As the asynchronous onset of clinical symptoms in immunized mice resulted in individual treatment starting points (Fig. 1A), scores were also analyzed in relation to the duration of treatment (Fig. 1C,E–G). Treatment commenced at an individual minimal score of 2 (Fig. 1E) and was continued for 20 days. The clinical symptoms in PBN-treated mice were astonishingly stable throughout the whole treatment period. Inspection of individual treatment days (median; 1. quartile; 3. quartile) illustrates the distribution and the changes within experimental groups even more clearly (Fig. 1E–G). In contrast to PBN animals, clinical symptoms continuously worsened in all animals of the EAE and solvent groups, resulting in significantly higher scores (both groups compared to PBN) from day 12 of treatment onwards (Fig. 1C, E–G).
Animals in the PBN group survived significantly longer than those in the solvent or EAE groups (Fig. 1D). Till the end of the experiment (day 35 post immunization), only one mouse out of the PBN group had died (on day 25), whereas less than 65% of solvent mice and only 50% of EAE mice were alive on days 25 and 26, respectively (Fig. 1D).

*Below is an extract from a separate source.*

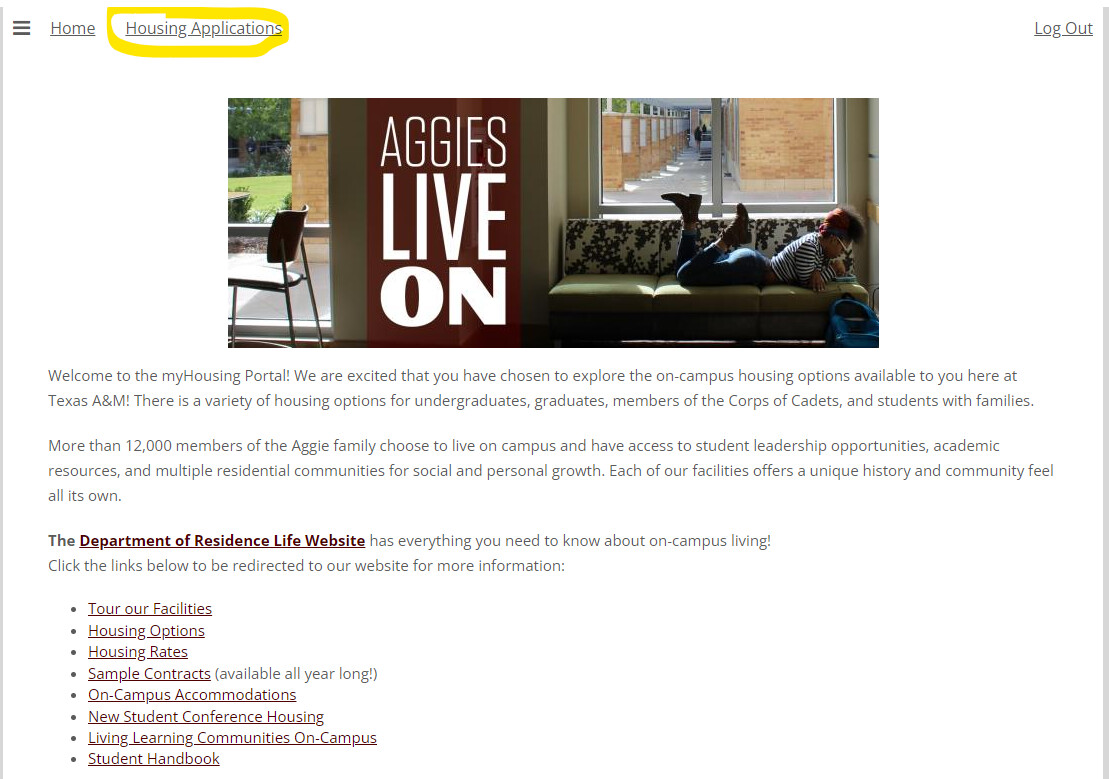The image size is (1109, 779).
Task: Open the Sample Contracts link
Action: click(149, 674)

PBN does not affect body weight or activity of control animals
To exclude potential side effects of PBN at the dosage applied (250 mg/kg body weight), we injected control mice the same way as those of the EAE experiment. Mice were injected intraperitoneally with either PBN (n = 5) or solvent (n = 4) for 20 days. General behavior of mice and their weight were monitored daily; the activity pattern was analyzed by open field analysis once weekly. The body weight was similar in all animals and stayed stable over the duration of the experiment irrespective of treatment (Fig. 2A). Open field analysis did not reveal any significant difference between animals of both experimental groups with respect to activity: All parameters investigated, i.e. the time animals moved (indicated by the number of line crossings; Fig. 2B), the number of rearings (Fig. 2C) or the freezing time (Fig. 2D) did not differ between both experimental groups, indicating that PBN did not affect any of these parameters in control animals.

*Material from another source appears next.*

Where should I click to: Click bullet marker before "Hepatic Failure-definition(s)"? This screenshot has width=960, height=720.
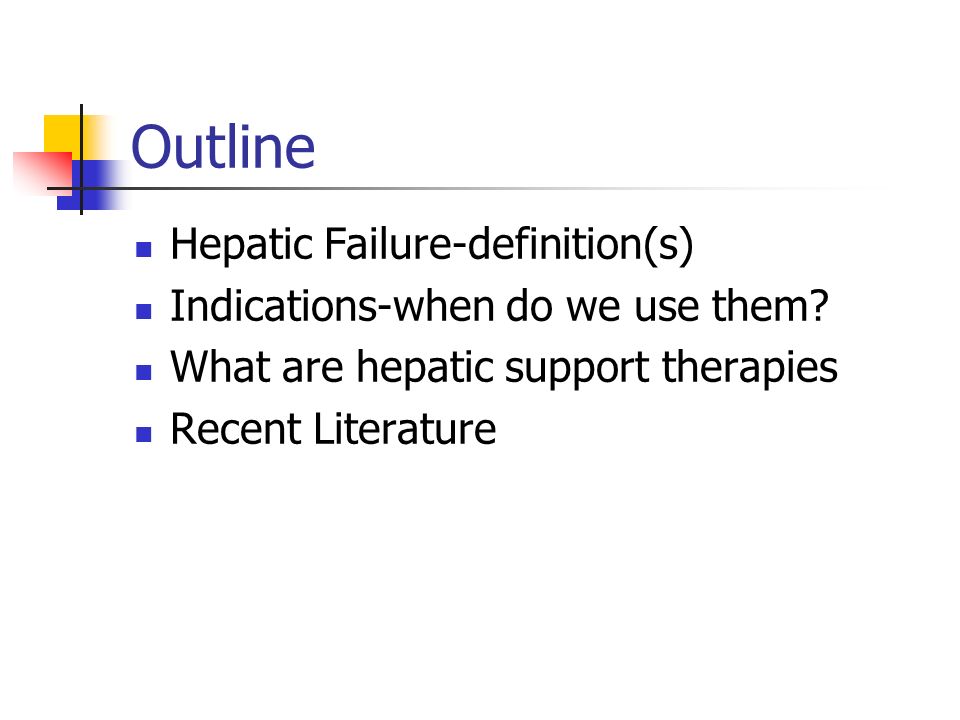coord(144,249)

PBN does not affect weight or activity of control mice. (A) C57BL/6 mice were injected daily with either solvent [circles; n = 4; control-solvent] or PBN (250 mg/kg BW) [triangles; n = 5; control-PBN] for 20 days. The weight was monitored daily and did not show significant differences between the two groups as determined by GEE analysis (p ≥ 0.05). (B–D) An open field test was employed to assess activity of solvent- (control-solvent; black columns) and PBN-injected (control-PBN; gray columns) animals. Monitoring time was 5 min. Open field analysis was performed one day prior to the first injection (d–1), and once weekly after that (d6, d13, d20). Shown are means + /− standard error of the mean. (B) The number of line crossings did not differ between animals of both groups (p ≥ 0.05). (C) The number of rearings was similar between animals of both groups (p ≥ 0.05). (D) The freezing time did not differ between both treatment groups during the 5 min observation interval (p ≥ 0.05). n.s. not significant.

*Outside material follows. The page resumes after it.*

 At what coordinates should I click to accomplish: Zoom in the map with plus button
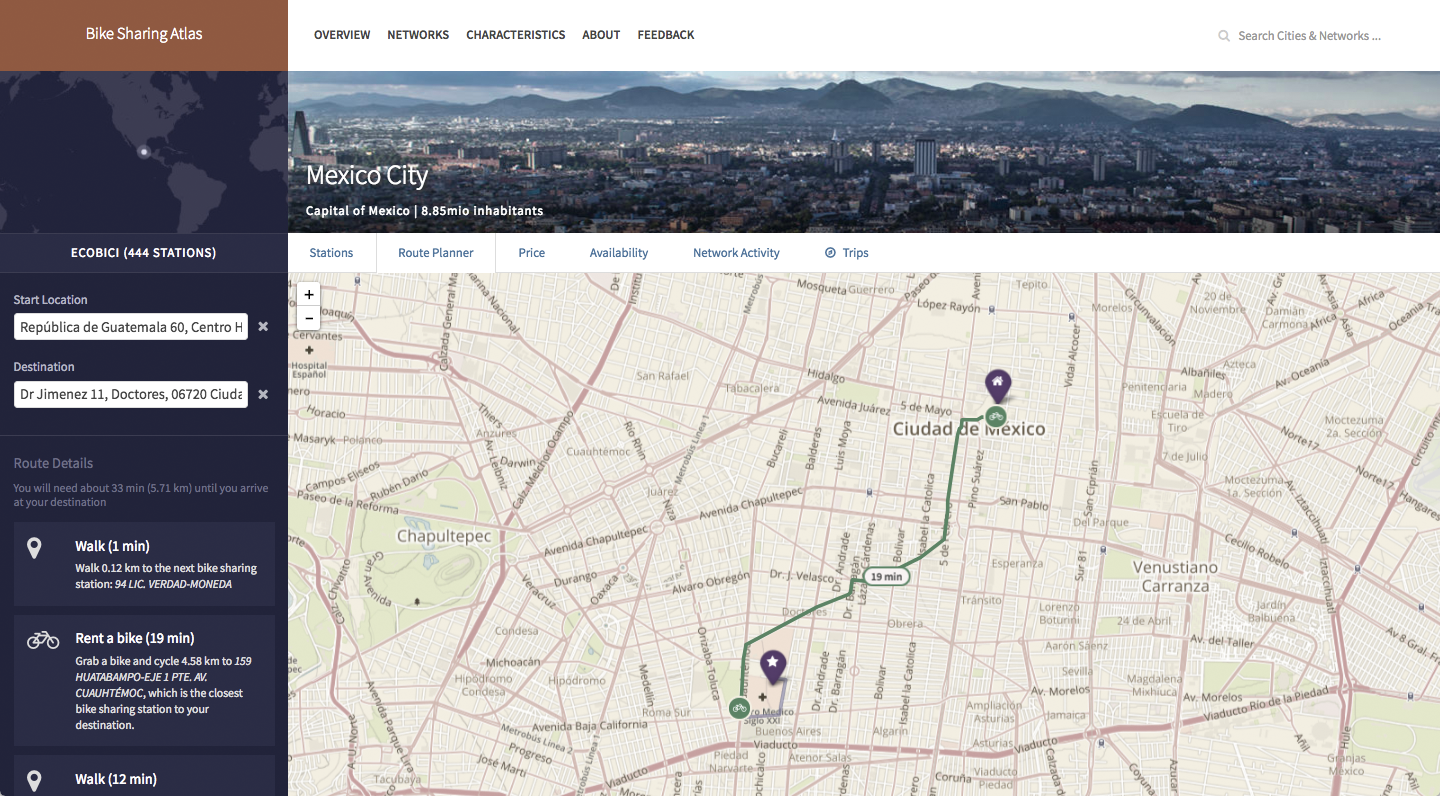point(309,294)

PBN-treatment reduces inflammation and increases oligodendrocyte numbers in EAE animals
In view of the observation that the motor function in animals of the EAE-PBN group was better than in the other groups, we analyzed morphologic changes in the ventral corticospinal tract. Lymphocyte infiltration, assessed by the immunofluorescence labeling of T cells (CD3; Fig. 3A,C), and inflammation, determined by the detection of activated microglia (CD68; Fig. 3B,C), were significantly reduced in animals of the PBN group as compared to those of the solvent and EAE groups. The reduced number of cellular infiltrates is also reflected by a reduction of DAPI-stained nuclei in PBN-treated animals. The number of CD3-positive cells as well as the CD68-immunopositive area correlated positively with the severity of EAE, i.e. the score (Spearman-Rho correlation coefficient of CD68 and score 0.458 and of T cells and score 0.446).
(A–C) Immunofluorescence analyses labeling CD3 and CD68 were performed on spinal cord sections upon completion of the experiment. (A) The number of T cells (CD3-immunopositive) was significantly lower in PBN animals than in mice of solvent and EAE groups. * p < 0.05 as indicated. In spinal cords of non-EAE control animals, CD3-immunopositive cells were mostly absent and numbers were significantly lower than in animals of the EAE, solvent and PBN groups (# p < 0.05 compared to all other experimental groups). (B) Microglia activation (CD68-immunopositive) was significantly lower in PBN animals than in mice of solvent and EAE groups. * p < 0.05 as indicated. Non-EAE control animals did not show any CD68-immunopositive area in spinal cords (# p < 0.05 compared to all other experimental groups). (C) Exemplary photographs of CD3 (left panel; red) and CD68 immunofluorescence (right panel; red) of the anterior spinal cord from all experimental groups as indicated. Nuclei were stained by DAPI (blue).
Olig-2 immunofluorescence was performed to determine oligodendrocyte numbers and thus to analyze oligodendrocyte cell loss (Fig. 4). Olig-2 immunolabeling revealed significantly fewer oligodendrocytes in animals of solvent and EAE groups compared to those of the PBN-treated group. The increase in oligodendrocyte numbers upon PBN treatment was also reflected in the appearance of PAS-stained spinal cord sections (Fig. 5A,B), whereas differences in the size of the lesion area in HE-stained spinal cord were not significant (Fig. 5C).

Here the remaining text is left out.